¡NOS HAS DECEPCIONADO, JESÚS: VETE DE AQUÍ!
No le han perdonado aquel atrevimiento del pasado domingo: “hoy se cumple esta Escritura que acabáis de oír”. Se lo guardaron en el rincón del rencor y del resentimiento; y apenas pudieron, se lo reprocharon. No obstante hoy, en Nazaret, sacan pecho: vuelve uno de los suyos y aquella pequeña ciudad jamás nombrada en la Escritura se convierte en el centro del mundo. Aquel que regresa es uno del que todos hablan fuera de los campos nazarenos. Uno que un día dará a Herodes el apelativo nada cariñoso de “zorro” y esbozará una semejanza nada azucarada entre los jefes religiosos y las serpientes.

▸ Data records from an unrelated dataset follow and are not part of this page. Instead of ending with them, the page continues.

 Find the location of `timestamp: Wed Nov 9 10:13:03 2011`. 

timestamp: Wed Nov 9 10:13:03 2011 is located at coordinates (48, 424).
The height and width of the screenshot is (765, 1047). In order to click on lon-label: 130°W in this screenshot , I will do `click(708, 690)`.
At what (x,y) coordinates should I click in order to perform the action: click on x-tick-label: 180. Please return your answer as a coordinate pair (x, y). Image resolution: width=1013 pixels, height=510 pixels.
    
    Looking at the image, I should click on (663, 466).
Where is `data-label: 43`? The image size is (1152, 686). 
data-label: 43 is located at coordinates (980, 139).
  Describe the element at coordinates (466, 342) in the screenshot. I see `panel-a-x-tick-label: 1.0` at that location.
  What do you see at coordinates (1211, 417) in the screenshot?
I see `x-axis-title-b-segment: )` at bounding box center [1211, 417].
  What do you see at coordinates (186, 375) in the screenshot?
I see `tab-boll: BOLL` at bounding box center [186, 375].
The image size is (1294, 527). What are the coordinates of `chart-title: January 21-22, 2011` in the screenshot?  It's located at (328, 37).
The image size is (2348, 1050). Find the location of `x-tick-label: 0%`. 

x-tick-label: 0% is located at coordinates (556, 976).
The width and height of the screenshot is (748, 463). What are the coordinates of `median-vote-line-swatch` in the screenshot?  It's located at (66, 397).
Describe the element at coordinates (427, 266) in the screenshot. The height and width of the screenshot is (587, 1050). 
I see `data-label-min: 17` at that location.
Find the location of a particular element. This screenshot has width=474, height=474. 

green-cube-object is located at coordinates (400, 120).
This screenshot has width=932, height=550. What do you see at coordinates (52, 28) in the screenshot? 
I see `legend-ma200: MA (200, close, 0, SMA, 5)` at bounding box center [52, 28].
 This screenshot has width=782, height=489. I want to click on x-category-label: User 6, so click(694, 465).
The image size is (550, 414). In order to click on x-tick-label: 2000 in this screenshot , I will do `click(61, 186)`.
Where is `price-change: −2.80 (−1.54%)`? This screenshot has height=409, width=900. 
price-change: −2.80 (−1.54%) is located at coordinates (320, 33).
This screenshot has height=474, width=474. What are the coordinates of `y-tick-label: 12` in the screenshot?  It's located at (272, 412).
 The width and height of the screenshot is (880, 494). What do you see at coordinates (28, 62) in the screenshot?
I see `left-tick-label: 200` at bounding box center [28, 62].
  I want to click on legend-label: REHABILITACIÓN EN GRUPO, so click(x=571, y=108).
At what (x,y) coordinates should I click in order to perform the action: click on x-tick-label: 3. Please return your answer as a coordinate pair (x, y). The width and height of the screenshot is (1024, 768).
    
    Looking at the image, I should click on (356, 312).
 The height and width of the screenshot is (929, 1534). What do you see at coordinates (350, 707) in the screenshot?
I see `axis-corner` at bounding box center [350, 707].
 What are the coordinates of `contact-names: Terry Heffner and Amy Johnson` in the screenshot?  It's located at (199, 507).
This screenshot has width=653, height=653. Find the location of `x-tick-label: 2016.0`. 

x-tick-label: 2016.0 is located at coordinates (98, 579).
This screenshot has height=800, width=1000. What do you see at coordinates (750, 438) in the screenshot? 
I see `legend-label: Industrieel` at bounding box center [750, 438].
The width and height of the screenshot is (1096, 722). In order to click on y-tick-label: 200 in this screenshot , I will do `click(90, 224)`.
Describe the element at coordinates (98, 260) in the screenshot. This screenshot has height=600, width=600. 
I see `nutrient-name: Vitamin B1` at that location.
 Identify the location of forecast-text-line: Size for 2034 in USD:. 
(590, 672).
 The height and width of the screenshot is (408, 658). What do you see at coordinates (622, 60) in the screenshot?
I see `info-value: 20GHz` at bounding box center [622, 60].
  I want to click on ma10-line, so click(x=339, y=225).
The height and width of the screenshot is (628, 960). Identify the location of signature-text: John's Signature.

Por el momento habían quedados fascinados, seducidos y un tanto atraídos; pero basta un momento y aquella sana curiosidad la transforman en malicia celosa: “¿no es éste el hijo de José?”. Ciertamente: le habían visto jugar junto a sus hijos, le habían oído toser por los callejones al atardecer, le habían escuchado cantar cuando volvía de pasear por los campos amarillentos de anémonas. Nadie es profeta en su patria: lo saben hasta las paredes. Pero resultaba lógico que Jesús se esperase que sus paisanos hicieran una excepción, una excepción que confirmase la regla: y en cambio, en el camino, tendrá que darse cuenta de que sus enemigos están justo allí “entre sus parientes, entre los de su casa y se asombraba de su incredulidad”.
El evangelista-retratista nos proporciona de manera espléndida los trazos del enfado en el corazón de sus paisanos: “lo expulsaron fuera de la ciudad y lo condujeron hasta la cumbre de la colina sobre la que estaba construida la ciudad para despeñar a Jesús desde allí”. En una palabra: lo querían liquidar, matarlo, todos juntos, rechinando los dientes, compactos como legión. Crucificado antes de tiempo por la sencilla razón de cargar sobre sus espaldas el peso y el honor de desvelar el sentido de la historia al hombre. ¡Qué les importaban a ellos los ciegos a los que devolver la vista o los prisioneros a los que había que liberar! Que muriesen en su ceguera y se pudrieran en sus calabozos. Ellos querían el milagro, he aquí la cuestión.
Este domingo en Nazaret están ávidos de milagros. Un milagro es lo mínimo. Como en Cafarnaúm, como pasado mañana en Naím, como a lo largo de la ruta lo hará con Timeo. Pero Jesús fue enemigo de los milagros: lo entenderemos en seguida. Algunos más y algunos menos, pero todos los milagros son arrancados a su piedad, arrebatados a su condescendencia, incluso robados con astucia. Y cada vez que concede uno, nosotros sabemos que aquel ciego al que abre los ojos, aquel cojo que tira la muleta, aquel muerto que resucita, únicamente es milagro para nosotros. Para Él el verdadero milagro es otro, aquel que debería venir en consecuencia, y por el cual ha consentido hacerse mago y que tan raramente puede obrar y que no es otro que la fe. Quieren el milagro, pero Él no lo cumple porque falta la fe. ¿Y ellos qué? Se indignaron, se levantaron y lo expulsaron fuera de la ciudad para despeñarlo. Obviamente.
Asquerosos paisanos de Jesús: te vendrían ganas de regañarles por haber subestimado aquel Nazareno que el mundo buscaba y que ellos tenían en la plaza. ¡Cuánto daríamos para estirarles las orejas! ¡No son más que descreídos!
Pero después nos miramos al espejo y también nuestro rostro muestra esos trazos. También aquí, en tierra no palestina, nos comportamos así, más allá de las montañas del Líbano. Lo que nos molesta, lo sacamos de en medio. Para pedirle lo que queremos nosotros y que, casi siempre, es lo que Él no desea.
El único que queda igualmente diverso es Él: ayer y hoy pasando entre ellos, se marchó. Se escabulló entre sus miradas, quizás rozando sus trajes de fiesta: porque el hombre podrá inventarse un dios para su uso y consumo, una industria de productos religiosos pre-confeccionados; pero todos dejarán entrever la profunda añoranza del Dios amoroso. Los hombres podrán hacer de todo, incluso en nombre suyo. Lo que no cambia es la exigencia del Maestro, allí donde el cristianismo no es un juego en un patio de escuela.